### Work order:
Pick up the article on CT radiation exposure right after its final sentence and keep writing it.

### Selected passage:
========================

Research + IT are central to addressing radiation exposure challenges

CT radiation exposure has dominated consumer and professional headlines for several years, yet mechanisms, effects and measures to control dose are not well-understood. Research is needed to plug knowledge gaps in nearly all areas of CT radiation exposure, according to the proceedings and recommendations of the Radiation Dose Summit, published in the November issue of Radiology.

The National Institute of Biomedical Imaging and Bioengineering held the summit in Bethesda, Md., in February 2011, and gathered more than 100 medical physicists, radiologists, cardiologists, engineers, industry representatives and patient advocates.

Experts identified four primary topics and developed recommendations for research in each area.

The first topic—state of knowledge about adverse effects of low doses of ionizing radiation—is the subject of many debates. Although scientists have studied survivors of atomic bombs dropped on Hiroshima and Nagasaki for six decades, these exposures differ dramatically from CT exposure, creating a gap in knowledge.

Dose is expressed as effective dose, or radiation dose that would have to be delivered to the entire body to produce the cancer induction risk received by exposed organs. However, the concept was developed to establish standards for occupational exposure, rather than medical exposure.

========================

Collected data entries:
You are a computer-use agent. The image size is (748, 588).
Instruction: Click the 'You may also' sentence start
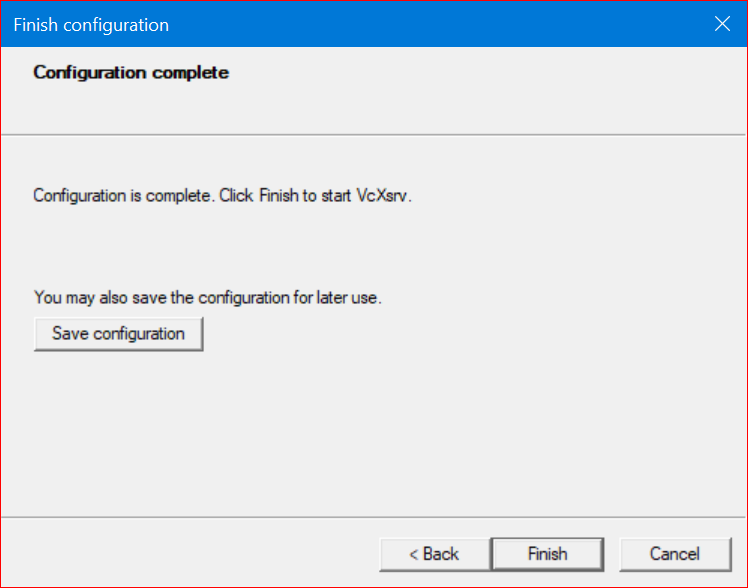81,298
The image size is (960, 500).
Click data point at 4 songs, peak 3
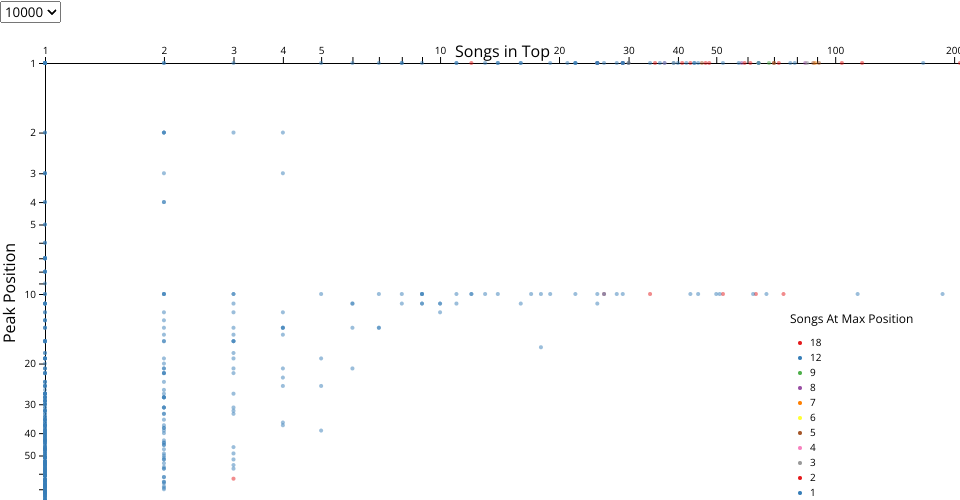point(283,173)
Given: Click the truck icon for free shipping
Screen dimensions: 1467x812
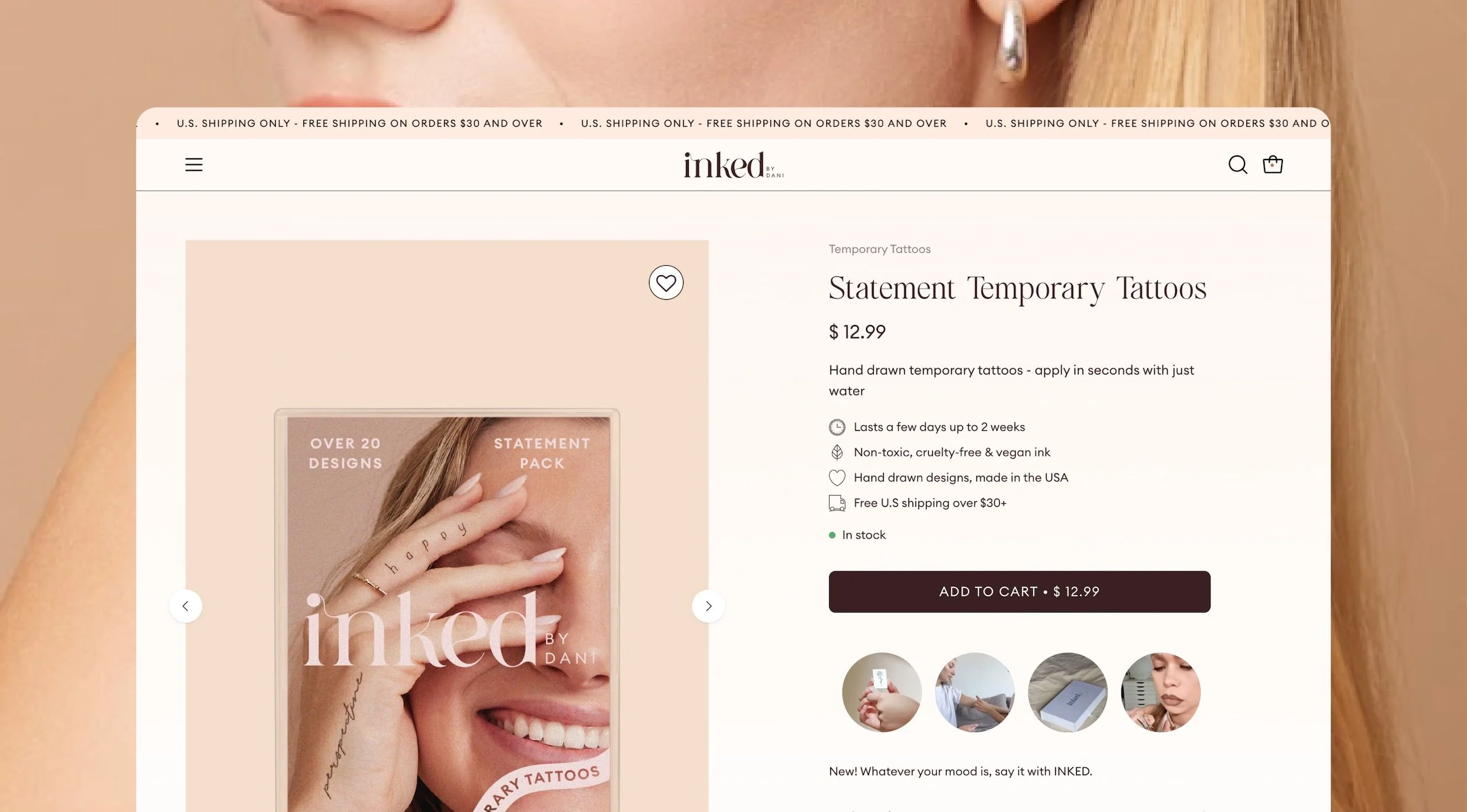Looking at the screenshot, I should click(837, 503).
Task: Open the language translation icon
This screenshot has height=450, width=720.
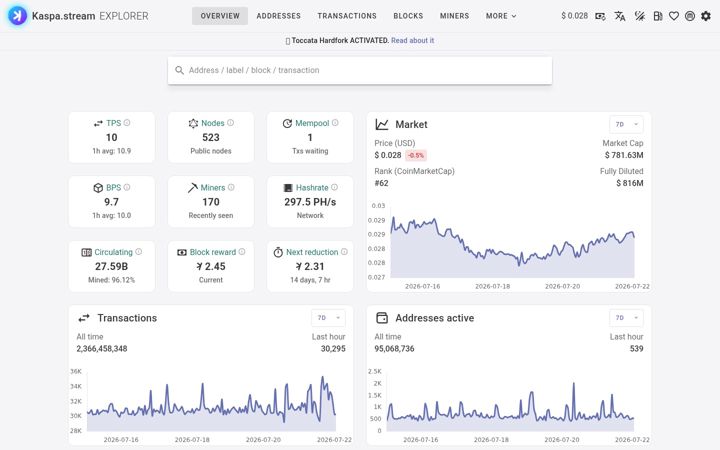Action: pyautogui.click(x=620, y=16)
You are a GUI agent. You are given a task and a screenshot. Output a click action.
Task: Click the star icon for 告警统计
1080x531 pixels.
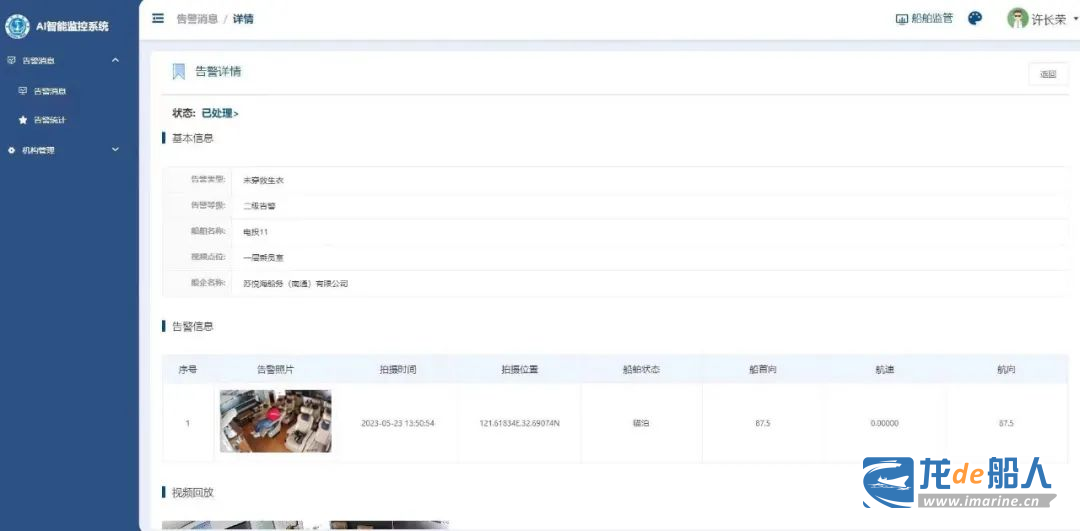point(23,120)
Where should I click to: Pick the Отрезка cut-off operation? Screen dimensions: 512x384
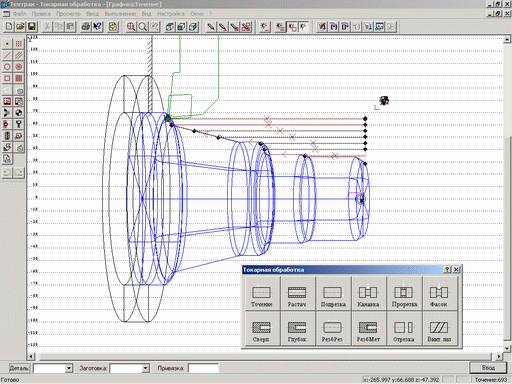[404, 329]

========================

### Output:
Another issue is the application of the linear nonthreshold (LNT) model of radiation-induced cancer risk. “The LNT model was not intended for use in the manner used by some to predict increased cancer deaths in a population of individuals exposed to medical radiation,” wrote John M. Boone, PhD, from University of California Davis Medical Center in Sacramento, and colleagues.  

After the summit, the experts recommended research to:

  • Further identify subgroups sensitive to radiation, and examine underlying biologic mechanisms;
  • Define and clarify repair mechanisms in irradiated cells, tissues and organs;
  • Determine the population impact of anxiety induced by predictions of radiation-induced cancer;
  • Determine methods to identify specific cancers caused by radiation exposure; and
  • Evaluate the validity of the LNT hypothesis.

The second issue centered on the complexities of recording and tracking radiation dose. Boone and colleagues emphasized that the CT Dose Index (CTDI) measures are recognized and standard, but they do not translate into patient specific measurements as they are based on phantoms and do not account for differences in patient size. These measures also don’t account for table motion or dose-saving technologies.

Although the American College of Radiology has launched a dose registry, it faces multiple challenges in enabling direct comparison. The reasons include: use of multiple different scan names, lack of a universally accepted descriptor of patients size and an inability to determine the cause for variations in CTDIVOL.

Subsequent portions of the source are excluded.